Stored data entries
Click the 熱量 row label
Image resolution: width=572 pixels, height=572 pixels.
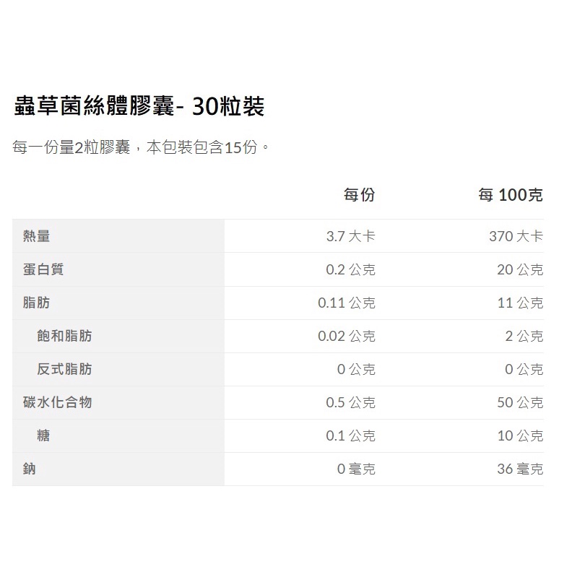[x=37, y=236]
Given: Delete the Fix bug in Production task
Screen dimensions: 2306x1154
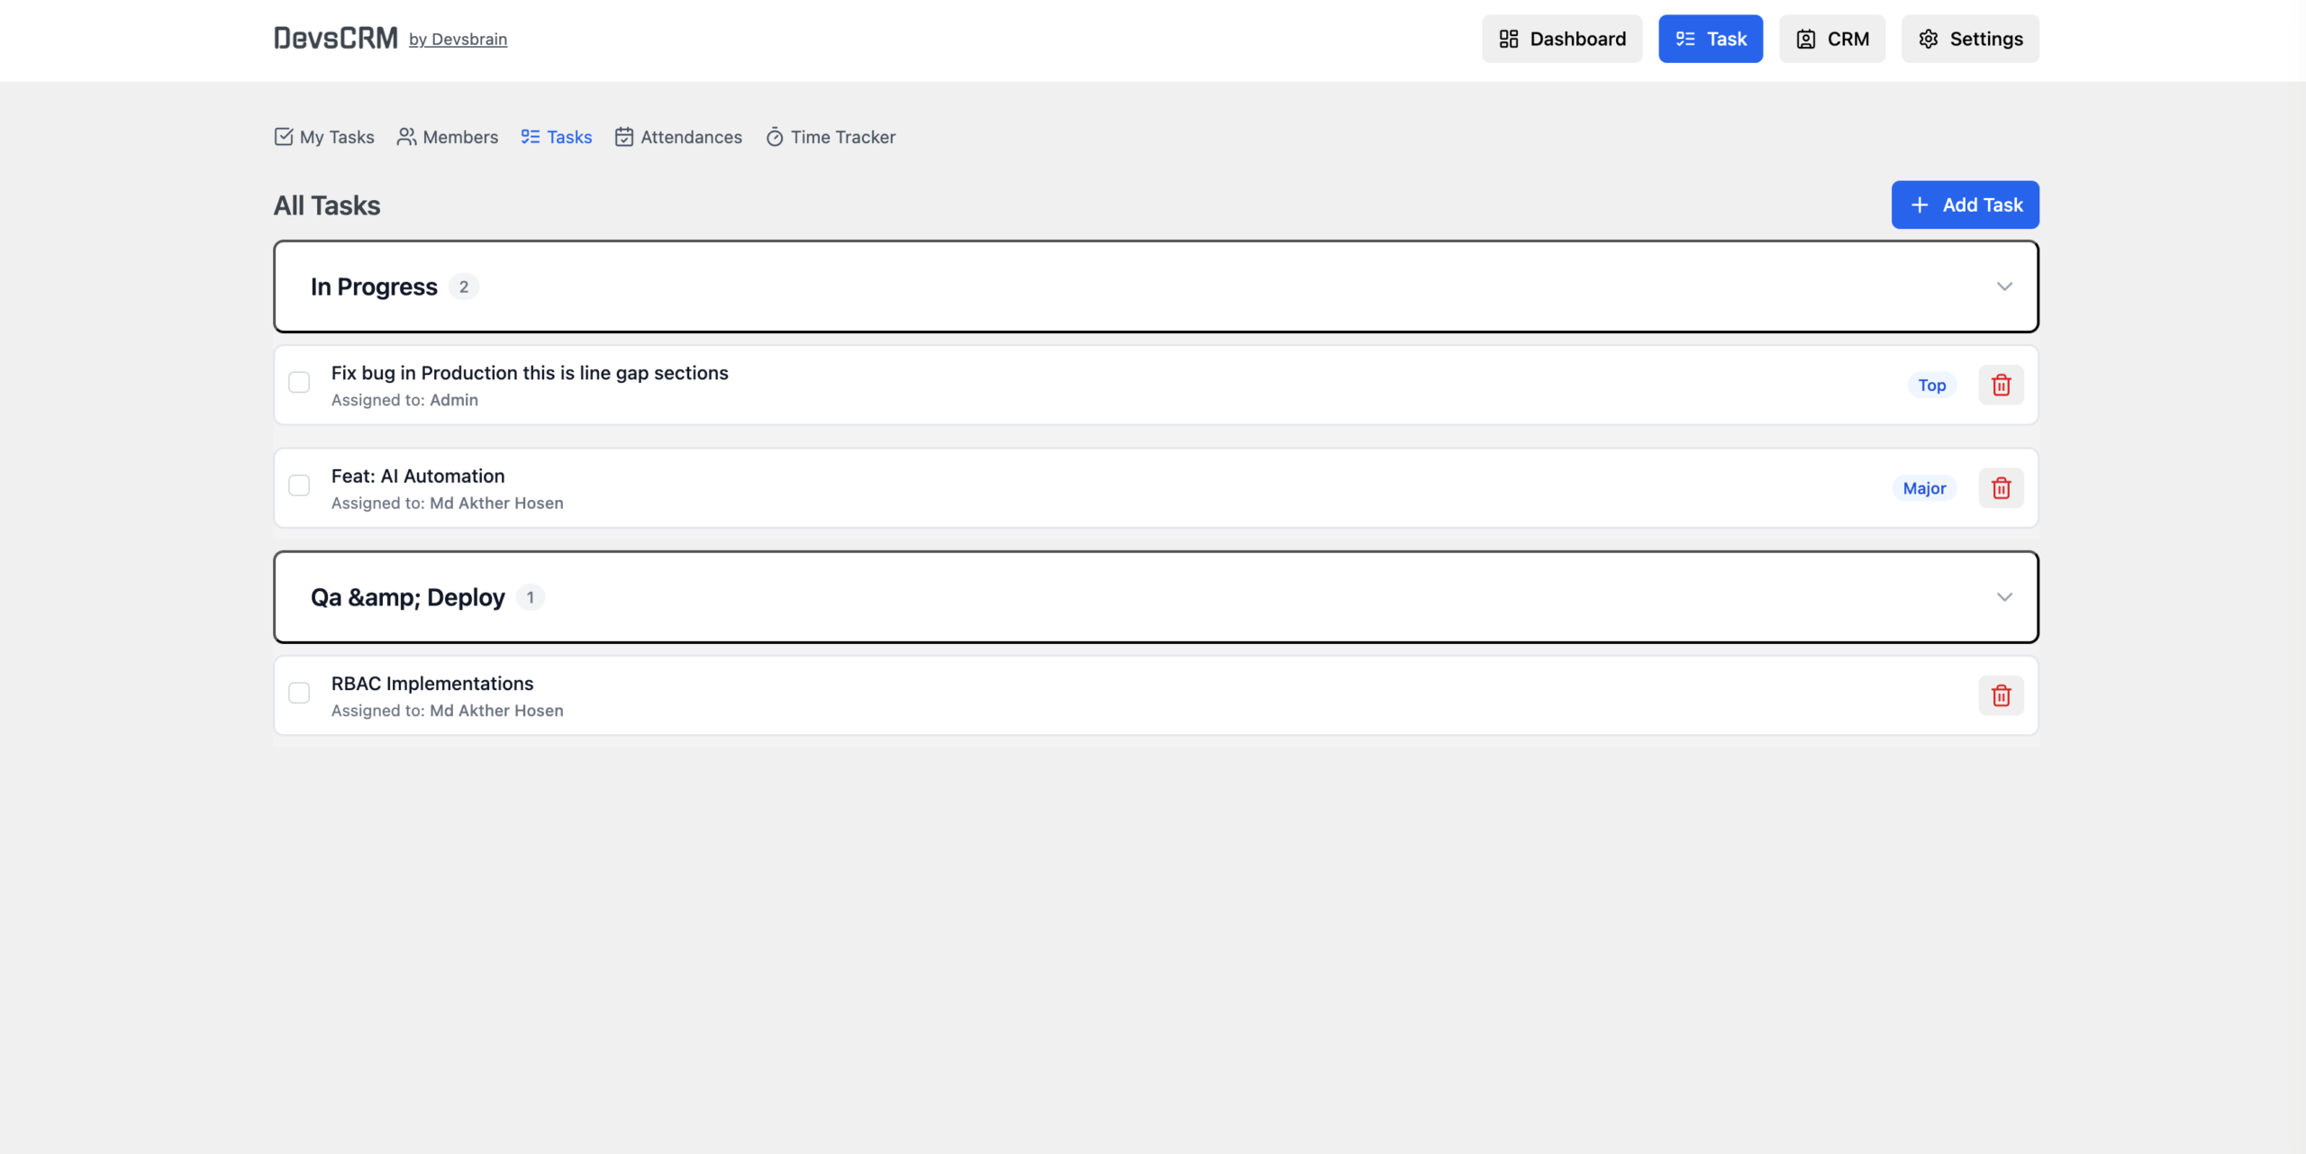Looking at the screenshot, I should (x=2001, y=385).

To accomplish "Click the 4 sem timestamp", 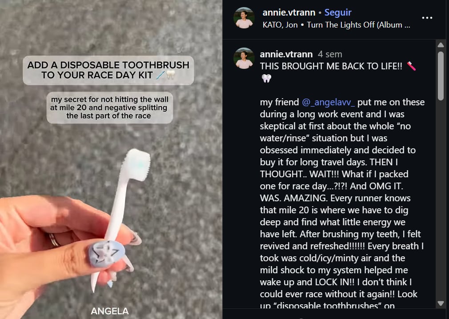I will click(x=330, y=54).
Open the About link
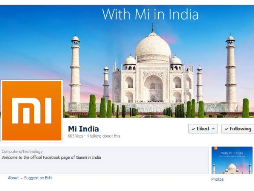Image resolution: width=254 pixels, height=191 pixels. [x=13, y=178]
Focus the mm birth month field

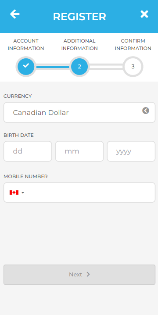pos(79,151)
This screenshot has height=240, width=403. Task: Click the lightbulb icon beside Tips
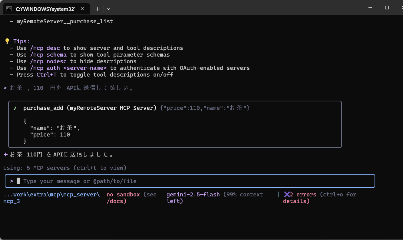click(7, 41)
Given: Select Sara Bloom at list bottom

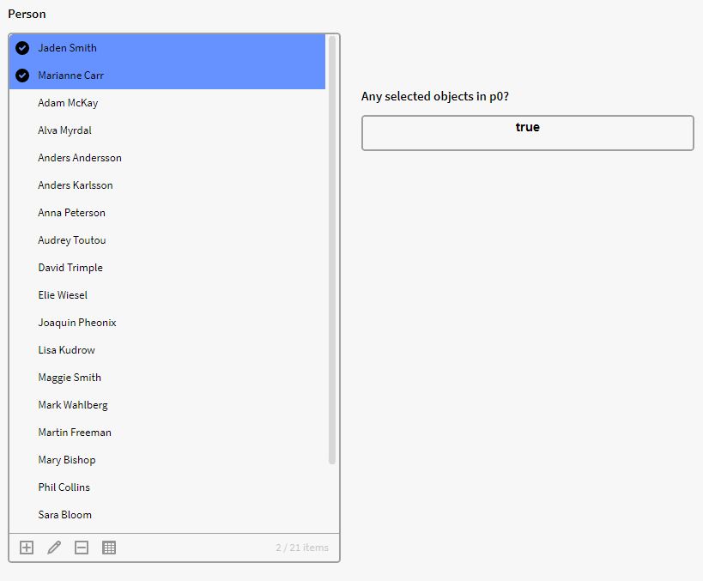Looking at the screenshot, I should coord(64,515).
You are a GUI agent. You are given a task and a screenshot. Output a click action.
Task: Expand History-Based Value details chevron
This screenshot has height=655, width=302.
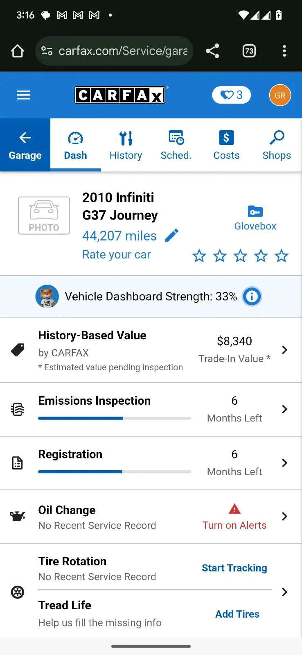coord(284,350)
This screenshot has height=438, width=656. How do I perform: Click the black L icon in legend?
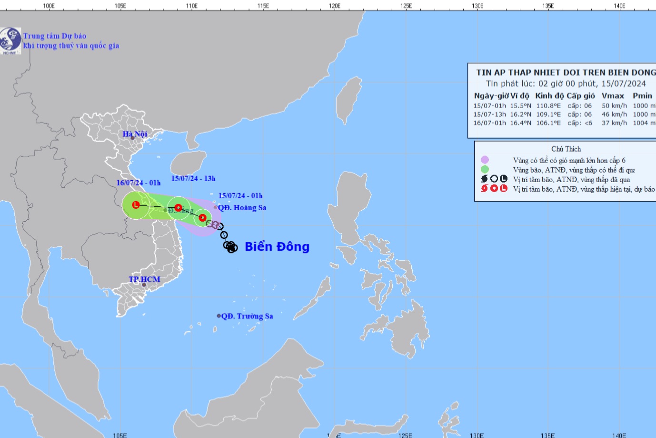[x=503, y=179]
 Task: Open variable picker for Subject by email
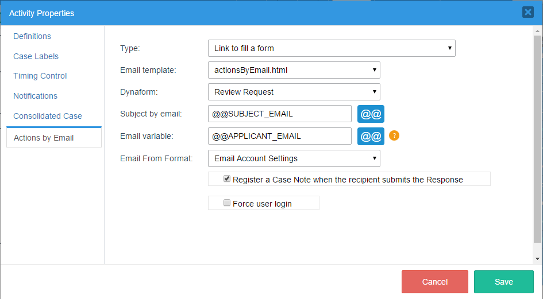pos(371,114)
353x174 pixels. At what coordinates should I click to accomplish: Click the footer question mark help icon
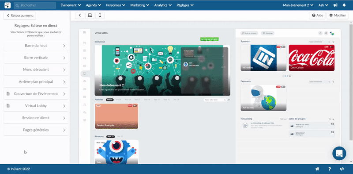click(329, 169)
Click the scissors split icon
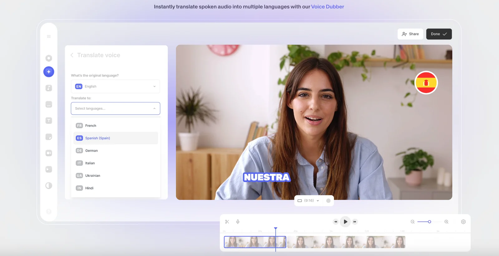The image size is (499, 256). point(227,222)
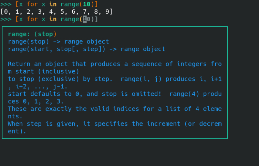Click the line starting with to stop (exclusive)
Image resolution: width=259 pixels, height=166 pixels.
coord(115,79)
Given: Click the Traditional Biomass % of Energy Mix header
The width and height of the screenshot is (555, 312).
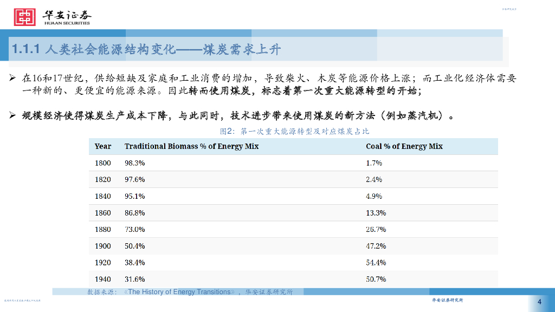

[What you have to do]:
Copy exactly the lines from the line containing "353x174 pixels. At" through the last line of the records, both included, and omit every picture.

[The completed task]:
353x174 pixels. At what coordinates should I click to accomplish: Click the footer question mark help icon
click(329, 169)
Click the scissors split icon
The image size is (499, 256). point(227,222)
Click the line starting with to stop (exclusive)
Image resolution: width=259 pixels, height=166 pixels.
coord(115,79)
Given: Click the Traditional Biomass % of Energy Mix header
The width and height of the screenshot is (555, 312).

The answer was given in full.